SUPPLIED MATERIAL –
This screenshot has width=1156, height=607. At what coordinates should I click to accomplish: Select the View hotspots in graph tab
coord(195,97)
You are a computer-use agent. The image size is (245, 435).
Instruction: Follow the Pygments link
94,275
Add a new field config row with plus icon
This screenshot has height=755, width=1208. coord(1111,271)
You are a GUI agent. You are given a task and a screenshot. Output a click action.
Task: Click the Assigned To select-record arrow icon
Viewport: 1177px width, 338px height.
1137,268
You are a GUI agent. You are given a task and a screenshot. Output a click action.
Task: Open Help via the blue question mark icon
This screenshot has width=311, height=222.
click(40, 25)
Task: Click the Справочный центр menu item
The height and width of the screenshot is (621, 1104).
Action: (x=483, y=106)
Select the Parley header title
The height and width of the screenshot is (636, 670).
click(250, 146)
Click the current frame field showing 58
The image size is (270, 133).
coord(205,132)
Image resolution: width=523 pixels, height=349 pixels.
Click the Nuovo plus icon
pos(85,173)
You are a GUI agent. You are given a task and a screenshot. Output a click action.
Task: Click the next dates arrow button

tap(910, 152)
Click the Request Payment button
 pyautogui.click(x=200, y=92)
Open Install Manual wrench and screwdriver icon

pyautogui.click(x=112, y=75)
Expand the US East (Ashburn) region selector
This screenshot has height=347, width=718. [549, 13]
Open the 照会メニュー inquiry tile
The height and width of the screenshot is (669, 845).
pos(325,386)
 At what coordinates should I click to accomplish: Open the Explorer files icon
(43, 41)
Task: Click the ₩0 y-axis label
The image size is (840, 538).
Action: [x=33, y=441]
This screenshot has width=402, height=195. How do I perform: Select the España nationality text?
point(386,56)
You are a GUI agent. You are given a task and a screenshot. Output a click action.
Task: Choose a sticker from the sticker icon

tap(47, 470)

TASK REQUIREMENTS –
Repeat the items word for word, beginning with the line that contains "Click the Request Payment button" and continuing to the end of the items.

ANSWER BELOW –
Click the Request Payment button
 pyautogui.click(x=200, y=92)
Open Install Manual wrench and screwdriver icon

pyautogui.click(x=112, y=75)
Expand the US East (Ashburn) region selector
This screenshot has height=347, width=718. [549, 13]
Open the 照会メニュー inquiry tile
The height and width of the screenshot is (669, 845).
pos(325,386)
 At what coordinates should I click to accomplish: Open the Explorer files icon
(43, 41)
Task: Click the ₩0 y-axis label
The image size is (840, 538).
Action: [x=33, y=441]
This screenshot has width=402, height=195. How do I perform: Select the España nationality text?
point(386,56)
You are a GUI agent. You are given a task and a screenshot. Output a click action.
Task: Choose a sticker from the sticker icon

tap(47, 470)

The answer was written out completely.